I teach several Sociology courses both online and on several campuses in the Dallas area. In my introductory sociology courses around the middle of the semester, lo and behold, it is race and ethnicity time! On many levels this is good because it opens up dialogue and addresses the disparities that exist in the United States. Inevitably some of the students get very emotional and defensive and I tend to become a mediator/negotiator, rather than a facilitator of learning.
Rather than speak in vague examples, allow me to provide a case in point classroom experience. Last semester I had a class of around 30 students, which is relatively large by Texas standards. The class was actually a nice mixture of racial and ethnic backgrounds, which included several African American, White, and Latino people. Surprisingly the class even had a Korean, Japanese, a Filipino, an Indian (from India) and a native of Kenya. On this particular day after I completed the Power Point presentation, I opened the floor for discussion by asking how many students in the class had ever been followed around a department store by a clerk. Of course all of the African Americans, the Kenyan and several of the Latino students raised their hands. Oh! and one lone White woman.
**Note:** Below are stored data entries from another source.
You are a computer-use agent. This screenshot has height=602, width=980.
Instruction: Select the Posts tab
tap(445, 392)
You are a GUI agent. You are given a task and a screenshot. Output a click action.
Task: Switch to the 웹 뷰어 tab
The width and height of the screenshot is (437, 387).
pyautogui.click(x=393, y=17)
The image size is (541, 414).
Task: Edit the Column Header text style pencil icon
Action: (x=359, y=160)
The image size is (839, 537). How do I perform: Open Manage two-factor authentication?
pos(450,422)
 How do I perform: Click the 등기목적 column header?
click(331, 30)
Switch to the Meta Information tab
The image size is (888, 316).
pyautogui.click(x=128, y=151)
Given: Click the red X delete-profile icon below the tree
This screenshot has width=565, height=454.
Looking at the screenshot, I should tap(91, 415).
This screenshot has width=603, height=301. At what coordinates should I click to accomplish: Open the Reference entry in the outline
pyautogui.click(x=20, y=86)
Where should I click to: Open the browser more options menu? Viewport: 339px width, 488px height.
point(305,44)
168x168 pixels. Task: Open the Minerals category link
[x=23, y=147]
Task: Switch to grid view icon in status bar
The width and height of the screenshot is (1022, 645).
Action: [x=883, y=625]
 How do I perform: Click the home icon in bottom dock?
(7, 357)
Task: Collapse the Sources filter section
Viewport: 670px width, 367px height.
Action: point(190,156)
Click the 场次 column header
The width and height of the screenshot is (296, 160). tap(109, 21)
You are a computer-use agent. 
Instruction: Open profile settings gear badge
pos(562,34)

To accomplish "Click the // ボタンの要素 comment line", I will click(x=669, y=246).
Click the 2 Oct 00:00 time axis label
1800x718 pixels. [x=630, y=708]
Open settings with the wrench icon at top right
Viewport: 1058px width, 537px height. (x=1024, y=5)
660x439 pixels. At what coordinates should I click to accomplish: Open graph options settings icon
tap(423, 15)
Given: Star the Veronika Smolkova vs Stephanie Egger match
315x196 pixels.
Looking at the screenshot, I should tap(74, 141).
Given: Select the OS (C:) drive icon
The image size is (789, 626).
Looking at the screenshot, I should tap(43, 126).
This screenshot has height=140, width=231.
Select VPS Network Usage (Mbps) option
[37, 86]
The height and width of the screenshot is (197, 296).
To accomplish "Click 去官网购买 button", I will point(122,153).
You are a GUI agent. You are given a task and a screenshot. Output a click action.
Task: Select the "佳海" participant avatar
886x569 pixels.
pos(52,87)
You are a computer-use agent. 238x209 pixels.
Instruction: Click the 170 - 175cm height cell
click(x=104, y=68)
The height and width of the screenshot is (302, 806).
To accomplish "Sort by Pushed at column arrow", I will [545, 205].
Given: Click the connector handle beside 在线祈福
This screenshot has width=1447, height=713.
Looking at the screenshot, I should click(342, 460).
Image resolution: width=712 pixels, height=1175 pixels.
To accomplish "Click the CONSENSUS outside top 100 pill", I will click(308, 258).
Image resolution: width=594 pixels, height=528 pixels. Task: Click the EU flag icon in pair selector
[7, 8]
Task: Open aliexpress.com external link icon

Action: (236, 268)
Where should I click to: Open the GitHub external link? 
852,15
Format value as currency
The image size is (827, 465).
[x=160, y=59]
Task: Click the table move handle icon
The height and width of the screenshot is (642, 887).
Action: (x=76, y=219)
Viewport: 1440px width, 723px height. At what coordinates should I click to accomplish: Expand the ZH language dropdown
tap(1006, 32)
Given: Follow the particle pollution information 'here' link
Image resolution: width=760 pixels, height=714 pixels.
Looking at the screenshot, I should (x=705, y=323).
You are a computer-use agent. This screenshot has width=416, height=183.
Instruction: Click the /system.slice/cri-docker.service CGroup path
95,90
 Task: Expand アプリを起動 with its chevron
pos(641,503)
This woman, who is a very intelligent, sophisticated, and articulate, compared her experiences of being followed around in a store with the discrimination that minority people face on a daily basis. She actually told the class that she has been followed around stores when she was dressed in jeans and sneakers, ala “Pretty Woman”. I then pointed out, quite nicely, that also like Julia Roberts, she could put on nice clothing and change her image back to an upstanding White woman. There is nothing that can be done to change skin color or ethnicity. Why do people who feel defensive sometimes tend to get the shovel out and dig a deeper hole for themselves?
She was not finished, she became defensive and came with the old cliché that ”one of her best friends” is an African American who has done quite well in life and agrees with the sentiment that most African Americans do not make the most of the opportunities afforded them. At this point I am about to explode, I am sweating profusely, and seeing red. I regained my composure in order not to start uttering profanities and expletives that could cost me my teaching position (I have a mortgage). I ask the other students if there was anything wrong with the image she was trying to project. Fortunately, several of the students (some White) admitted that everyone in America does not have access to the “American dream”. White privilege exists and I do not say this to lay blame. I am just pointing out the facts.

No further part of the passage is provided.